Acetonitrile (chromatographic purity) and methanol (chromatographic purity) were purchased from Merck Co., Ltd. Formic acid (chromatographic purity) was obtained from ROE Co., Ltd. Ultrapure water was prepared with a Milli-Q water purification system (Millipore, Milford, MA, USA). Omeprazole, dextromethorphan, bupropion, 7-hydroxycoumarin, and amodiaquine were purchased from the China National Institutes for Food and Drug Control. Phenacetin, tolbutamide, and diazepam were obtained from Tianjin Vientiane Hengyuan Technology Co., Ltd. Dapsone was purchased from J&K Scientific Ltd. The extracts of red ginseng and Aconiti Lateralis Radix Praeparata were made in the laboratory, both of which were extracted with 70% ethanol. The extraction rates of red ginseng and Aconiti Lateralis Radix Praeparata were 43.36% and 15.38%, respectively.

2.2. Chromatographic and Mass Spectrometry Conditions

The HPLC-MS/MS system consists of an Agilent 1200 high-performance liquid chromatography coupled with an Agilent 6430 series triple quadrupole mass spectrometer with an electrospray ionization (ESI) source. The chromatographic separation was performed on a Waters XBridge™ C18 column (2.1 × 100 mm, 3.5 μm) maintained at 30°C. Mobile phases consisting of 0.1% formic acid in water (A) and acetonitrile (B) were used in the following gradient elution method: 0–2 min, 10%–30% B; 2–7 min, 30%–80% B; and 7–10 min, 80%–80% B. The flow rate was 0.3 mL/min, and the injection volume was 5 μL. All data were analyzed by Mass Hunter workstation software (Agilent Technologies, USA).
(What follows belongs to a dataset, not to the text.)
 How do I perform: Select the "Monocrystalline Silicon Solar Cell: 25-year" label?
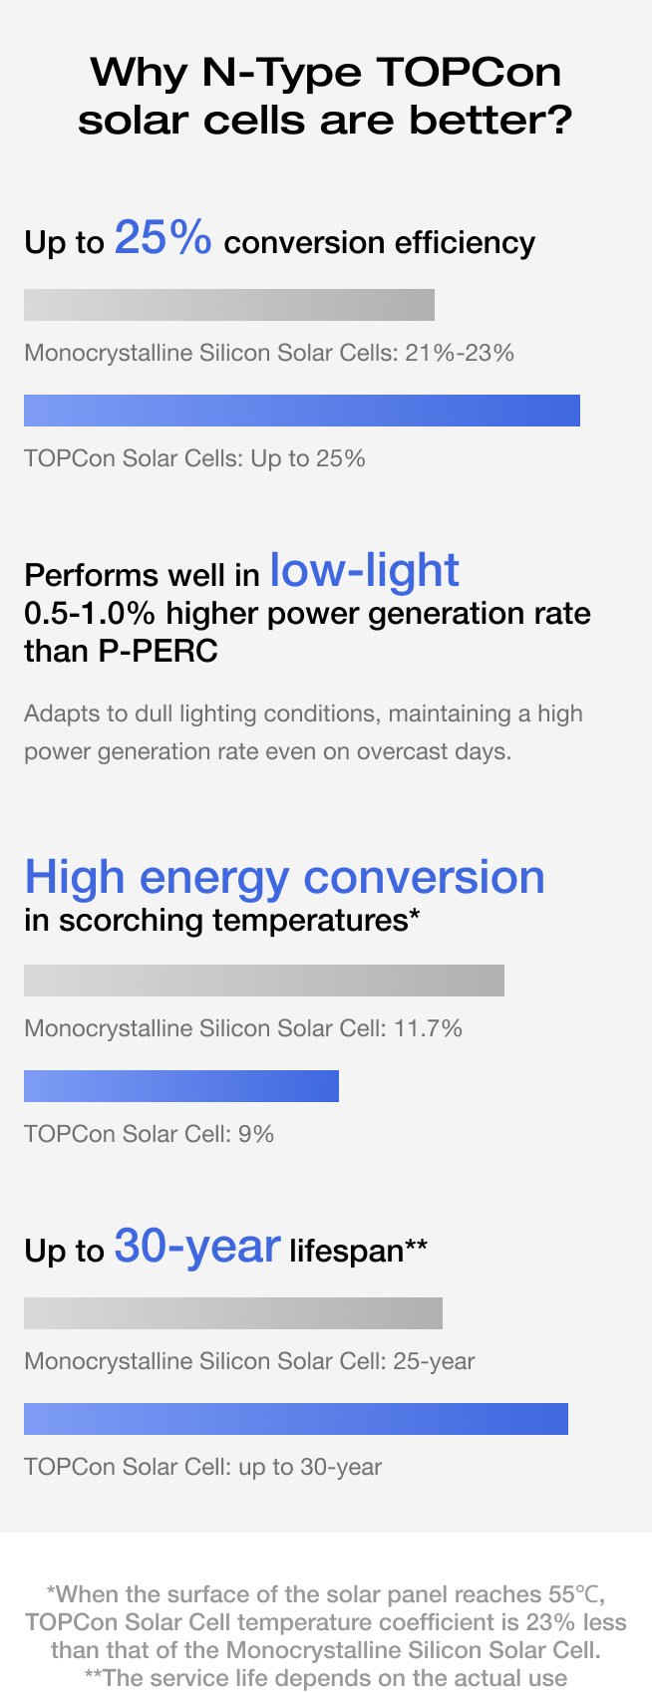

The mass spectrometer was carried out in positive ionization multiple reaction monitoring (MRM) mode. The optimum MS values were maintained as follows: nebulizing gas pressure, 25 psi; drying gas (N₂) flow rate, 11 L/min; and capillary temperature, 350°C. The precursor-product ion pairs used for the MRM detection and MS parameters are shown in Table 1.

2.3. Preparation of Aconiti Lateralis Radix Praeparata and Red Ginseng Solution

The dosage of Aconiti Lateralis Radix Praeparata extract was 0.415 g/kg. According to the raw herb combination ratios of Aconiti Lateralis Radix Praeparata and red ginseng (1 : 2), the dosage of red ginseng extract was 2.34 g/kg. Appropriate amounts of Aconiti Lateralis Radix Praeparata and red ginseng were weighed, prepared with 0.5% CMC-Na suspension solution, and stored at 4°C.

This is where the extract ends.